Imagine having constant pain for more than 3 months . Do you think it would affect your mood? Do you think psychological therapy could help you?

The Malaga psychologist Ana Claudia Alda, from the cabinet Psychologists Malaga PsicoAbreu, informs us about how Psychology can help people who suffer from chronic pain.

What is chronic pain? Psychological consequences

Chronic pain is pain that lasts more than 3 months and is associated with some chronic disease (osteoarthritis, fibromyalgia, etc.). This type of pain is a stressful experience for the person who suffers it, therefore, the person suffers changes on a psychological level:

  • Emotional area . Emotions such as fear or anxiety appear in this situation. Fear begins to develop due to the appearance of pain and anticipatory anxiety is experienced. It is common for sadness to appear because of the situation experienced.

  • Cognitive area . There are cognitive patterns that are common to the patient with chronic pain present and that, in addition, increase and maintain the pain. The catastrophic interpretation of pain and its consequences, the unrealistic expectations about the progression of pain or disease and the belief that it is appropriate to avoid activity in order to reduce the possibility of pain are some of the cognitions involved in the maintenance of pain.

  • Behavioral area . One of the most frequent responses to chronic pain is avoidance. The person avoids situations or behaviours because he thinks that if he does them the pain will increase. This implies a total deactivation of the person, a decrease in pleasant activities and the weakening of the muscles.

Effects on the social and labor level

The person also suffers changes in the family, social and work areas . Faced with a situation such as chronic pain, it is to be expected that the social and family life of the person suffering from it will be modified: decrease in activities, feeling of incomprehension by others, etc.

Similarly, it is common for the person to have to stop working or reduce working hours. The person feels that he or she is no longer useful, that he or she is not as valid as before, and these changes also influence the economic environment. All of these become stressful factors that increase the person’s emotional discomfort and pain.

What is the role of psychotherapy?

This medical problem is approached from the biopsychosocial model . This model establishes that not only medical or biological variables must be considered, but also other variables such as psychological and social ones play a great role in the modulation of pain.

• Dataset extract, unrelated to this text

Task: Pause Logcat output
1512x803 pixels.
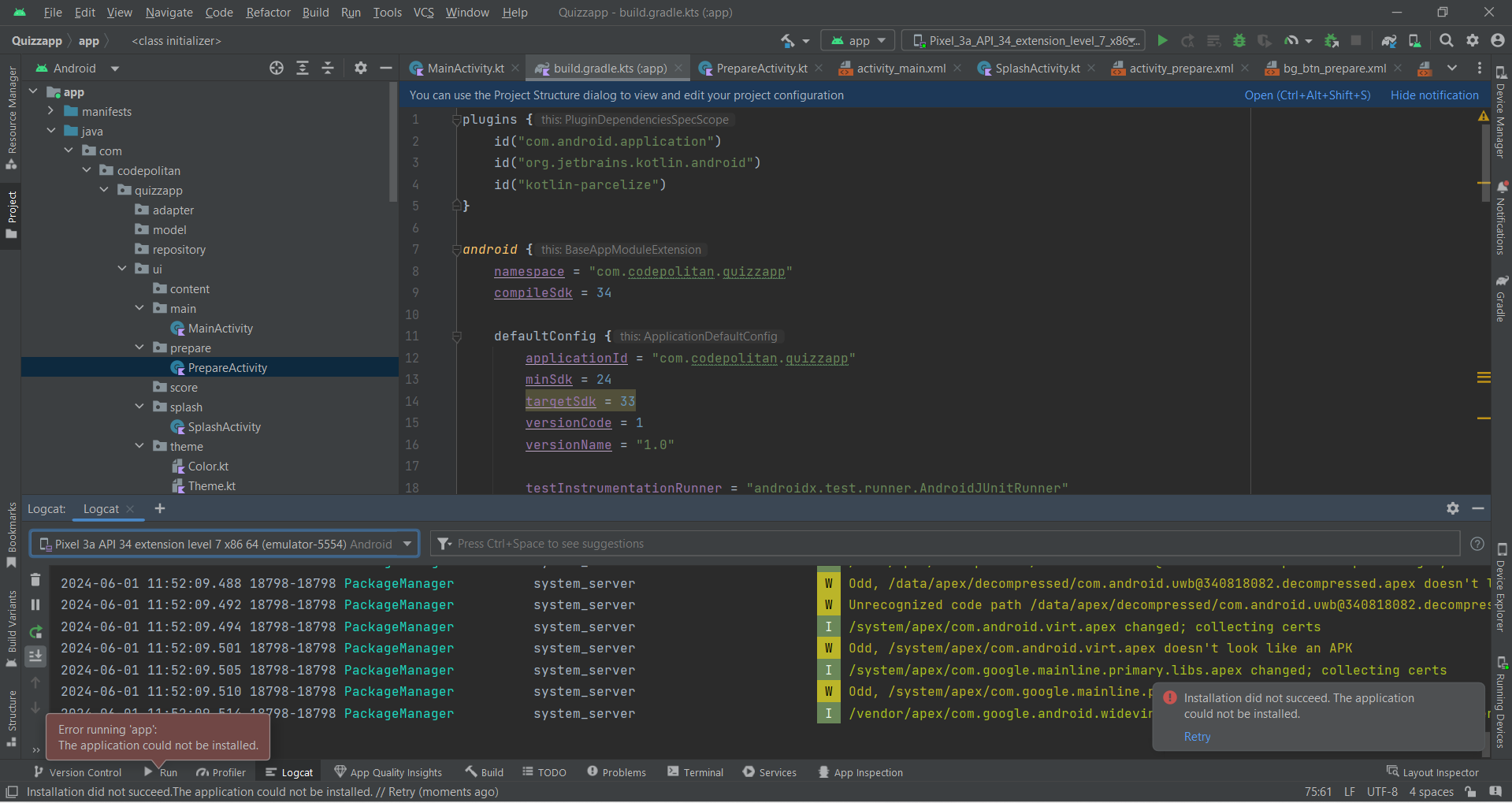Action: pos(35,604)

Thus, it is established that the best way to work in these cases is with a multidisciplinary intervention, including psychology.

As psychologist Ana Claudia Alda has previously commented, chronic pain causes changes on a psychological level (emotional, cognitive and behavioural) that can maintain or increase pain. The role of psychotherapy is to help the person adapt to this new situation through effective coping strategies such as active coping or acceptance.

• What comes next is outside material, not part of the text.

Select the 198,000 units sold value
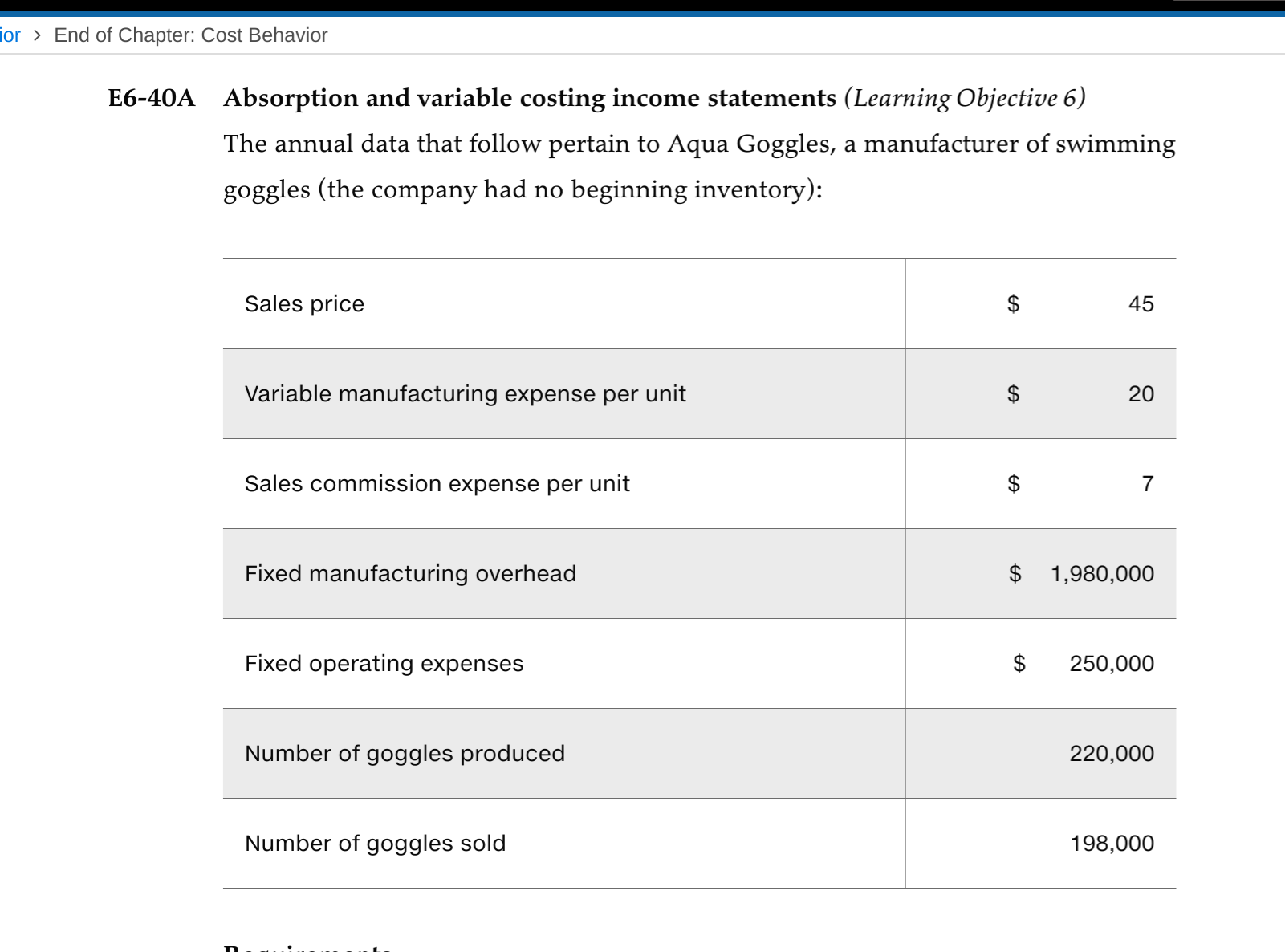This screenshot has height=952, width=1285. click(x=1112, y=843)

What psychological interventions are used in chronic pain?

The psychological intervention that has been classically used in chronic pain to achieve the adaptation of the person has been the Cognitive-Behavioral Therapy.

However, in recent years another approach has appeared that is beginning to be evident in this area, namely Acceptance and Commitment Therapy.

1. Cognitive-Behavioral Therapy

From this perspective, we work on the understanding of how dysfunctional thoughts and beliefs affect emotions and behaviours that appear in the face of pain.

They seek to change or modify maladaptive beliefs and thoughts and train the person in adaptive behaviors in coping with pain through the use of techniques such as: cognitive restructuring, relaxation, behavioral exposure, communication skills training and problem solving.

2. Acceptance and Commitment Therapy

This type of approach focuses on the acceptance of pain in order to change behavioral avoidance patterns . The therapist exposes the person to acceptance as a form of active coping, which allows involvement in life goals outside the realm of pain.

In this way, we would enter the field of commitment. The goal is for the person to have a meaningful, committed life, even though pain, negative thoughts and unpleasant emotions are present. It is common to use metaphors that facilitate the understanding of what is happening.

In addition, behavioral and relaxation techniques are used as in Cognitive-Behavioral Therapy such as improving communication skills, training in problem solving and progressive relaxation.

Bibliographic references:

  • Esteve, R. and Ramirez C. (2003). The challenge of chronic pain. Málaga: Aljibe.
  • González, M. (2014). Chronic pain and psychology: update. Rev. Clin. Condes, 25(4), 610-617.